[Stored entries]
_____

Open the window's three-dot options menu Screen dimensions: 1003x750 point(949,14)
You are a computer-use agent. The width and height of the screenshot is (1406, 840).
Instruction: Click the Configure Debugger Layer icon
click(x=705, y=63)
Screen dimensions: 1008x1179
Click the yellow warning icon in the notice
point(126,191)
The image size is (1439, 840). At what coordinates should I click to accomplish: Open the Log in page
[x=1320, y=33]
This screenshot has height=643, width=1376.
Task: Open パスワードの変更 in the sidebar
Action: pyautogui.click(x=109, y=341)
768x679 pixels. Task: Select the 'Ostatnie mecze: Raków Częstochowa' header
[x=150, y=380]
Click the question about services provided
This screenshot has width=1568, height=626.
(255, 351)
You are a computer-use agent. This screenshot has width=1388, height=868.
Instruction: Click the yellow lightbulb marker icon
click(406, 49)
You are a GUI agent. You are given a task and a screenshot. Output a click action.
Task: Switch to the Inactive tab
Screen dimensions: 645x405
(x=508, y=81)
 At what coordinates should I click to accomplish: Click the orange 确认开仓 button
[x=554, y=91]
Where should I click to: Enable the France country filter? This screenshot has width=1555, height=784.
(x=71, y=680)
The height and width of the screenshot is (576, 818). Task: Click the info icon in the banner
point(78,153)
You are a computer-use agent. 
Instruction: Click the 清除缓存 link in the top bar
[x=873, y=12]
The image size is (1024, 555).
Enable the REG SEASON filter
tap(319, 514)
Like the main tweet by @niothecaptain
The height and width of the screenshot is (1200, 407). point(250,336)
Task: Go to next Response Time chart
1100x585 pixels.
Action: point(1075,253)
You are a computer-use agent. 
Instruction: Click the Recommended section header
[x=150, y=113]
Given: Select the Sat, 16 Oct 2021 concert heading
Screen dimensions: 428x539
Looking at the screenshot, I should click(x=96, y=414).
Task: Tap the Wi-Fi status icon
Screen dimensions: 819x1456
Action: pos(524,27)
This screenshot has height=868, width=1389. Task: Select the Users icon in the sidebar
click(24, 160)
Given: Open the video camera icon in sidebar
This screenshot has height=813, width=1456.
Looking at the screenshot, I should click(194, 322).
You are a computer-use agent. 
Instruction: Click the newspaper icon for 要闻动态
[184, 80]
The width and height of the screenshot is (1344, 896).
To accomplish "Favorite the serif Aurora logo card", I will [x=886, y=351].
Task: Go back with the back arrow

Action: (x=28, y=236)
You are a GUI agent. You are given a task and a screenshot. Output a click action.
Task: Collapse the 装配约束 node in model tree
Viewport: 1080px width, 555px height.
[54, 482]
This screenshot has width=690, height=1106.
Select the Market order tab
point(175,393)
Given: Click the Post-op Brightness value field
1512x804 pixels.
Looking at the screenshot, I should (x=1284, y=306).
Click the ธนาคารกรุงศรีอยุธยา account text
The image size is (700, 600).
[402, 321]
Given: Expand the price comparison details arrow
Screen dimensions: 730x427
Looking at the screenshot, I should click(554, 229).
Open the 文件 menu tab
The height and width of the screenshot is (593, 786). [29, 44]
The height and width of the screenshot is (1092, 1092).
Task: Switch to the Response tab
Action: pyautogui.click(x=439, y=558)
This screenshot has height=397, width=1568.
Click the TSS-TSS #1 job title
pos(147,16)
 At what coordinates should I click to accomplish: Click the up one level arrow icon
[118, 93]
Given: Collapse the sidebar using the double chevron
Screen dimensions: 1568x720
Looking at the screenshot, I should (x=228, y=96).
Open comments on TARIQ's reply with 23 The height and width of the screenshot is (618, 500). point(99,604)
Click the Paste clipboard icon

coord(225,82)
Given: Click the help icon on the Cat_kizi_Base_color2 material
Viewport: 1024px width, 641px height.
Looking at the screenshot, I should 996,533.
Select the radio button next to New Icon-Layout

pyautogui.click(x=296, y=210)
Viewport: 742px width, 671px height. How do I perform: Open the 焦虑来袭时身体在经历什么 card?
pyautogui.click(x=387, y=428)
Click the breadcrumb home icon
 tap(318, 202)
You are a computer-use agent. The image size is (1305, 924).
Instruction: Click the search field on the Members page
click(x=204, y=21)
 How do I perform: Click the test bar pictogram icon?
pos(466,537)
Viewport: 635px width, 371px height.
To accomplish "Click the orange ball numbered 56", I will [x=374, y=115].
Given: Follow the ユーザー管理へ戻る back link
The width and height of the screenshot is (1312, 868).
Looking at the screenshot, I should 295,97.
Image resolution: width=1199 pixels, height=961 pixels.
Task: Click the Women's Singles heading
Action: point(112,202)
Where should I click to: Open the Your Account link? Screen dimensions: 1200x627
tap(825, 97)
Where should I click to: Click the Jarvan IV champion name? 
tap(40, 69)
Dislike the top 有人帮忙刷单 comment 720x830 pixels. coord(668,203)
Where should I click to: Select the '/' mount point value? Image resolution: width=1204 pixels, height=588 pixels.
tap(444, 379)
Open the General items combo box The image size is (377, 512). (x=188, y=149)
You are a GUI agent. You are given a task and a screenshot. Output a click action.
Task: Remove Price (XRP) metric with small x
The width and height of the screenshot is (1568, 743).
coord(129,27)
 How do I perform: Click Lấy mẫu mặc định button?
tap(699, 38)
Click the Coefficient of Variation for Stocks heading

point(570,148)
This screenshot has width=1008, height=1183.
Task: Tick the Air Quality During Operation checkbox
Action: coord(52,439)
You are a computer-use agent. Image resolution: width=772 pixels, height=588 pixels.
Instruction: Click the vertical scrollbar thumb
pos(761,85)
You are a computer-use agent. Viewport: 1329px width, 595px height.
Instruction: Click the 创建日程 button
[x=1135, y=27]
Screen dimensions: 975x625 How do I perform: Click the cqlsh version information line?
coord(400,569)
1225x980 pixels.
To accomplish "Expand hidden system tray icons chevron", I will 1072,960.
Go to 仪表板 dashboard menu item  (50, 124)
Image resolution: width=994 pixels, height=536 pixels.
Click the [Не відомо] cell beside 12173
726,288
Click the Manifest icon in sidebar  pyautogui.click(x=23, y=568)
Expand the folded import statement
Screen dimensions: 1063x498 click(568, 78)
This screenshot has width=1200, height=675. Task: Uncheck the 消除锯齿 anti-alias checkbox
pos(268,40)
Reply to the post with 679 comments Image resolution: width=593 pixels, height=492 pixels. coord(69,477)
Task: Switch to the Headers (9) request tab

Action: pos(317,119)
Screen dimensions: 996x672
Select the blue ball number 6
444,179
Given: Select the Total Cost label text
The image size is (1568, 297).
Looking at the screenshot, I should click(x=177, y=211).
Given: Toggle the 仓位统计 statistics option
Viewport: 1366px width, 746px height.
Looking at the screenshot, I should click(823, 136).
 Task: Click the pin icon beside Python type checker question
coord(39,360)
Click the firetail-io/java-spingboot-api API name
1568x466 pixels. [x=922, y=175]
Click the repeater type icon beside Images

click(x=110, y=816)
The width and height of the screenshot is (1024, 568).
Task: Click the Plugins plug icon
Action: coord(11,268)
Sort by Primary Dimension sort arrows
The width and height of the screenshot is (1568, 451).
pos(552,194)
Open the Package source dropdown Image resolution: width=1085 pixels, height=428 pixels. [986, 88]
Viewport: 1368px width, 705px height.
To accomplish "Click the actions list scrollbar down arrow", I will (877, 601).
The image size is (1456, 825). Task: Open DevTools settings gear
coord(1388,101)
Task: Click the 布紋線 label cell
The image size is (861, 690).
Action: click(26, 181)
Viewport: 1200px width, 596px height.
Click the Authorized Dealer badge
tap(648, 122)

_____

:: Your assignment ::
Write out only the lines that run from the line containing "Like the main tweet by @niothecaptain" through the line containing "Given: Select the Sat, 16", both included, exactly as they appear above.

:: Written solution ::
Like the main tweet by @niothecaptain
The height and width of the screenshot is (1200, 407). point(250,336)
Task: Go to next Response Time chart
1100x585 pixels.
Action: point(1075,253)
You are a computer-use agent. 
Instruction: Click the Recommended section header
[x=150, y=113]
Given: Select the Sat, 16 Oct 2021 concert heading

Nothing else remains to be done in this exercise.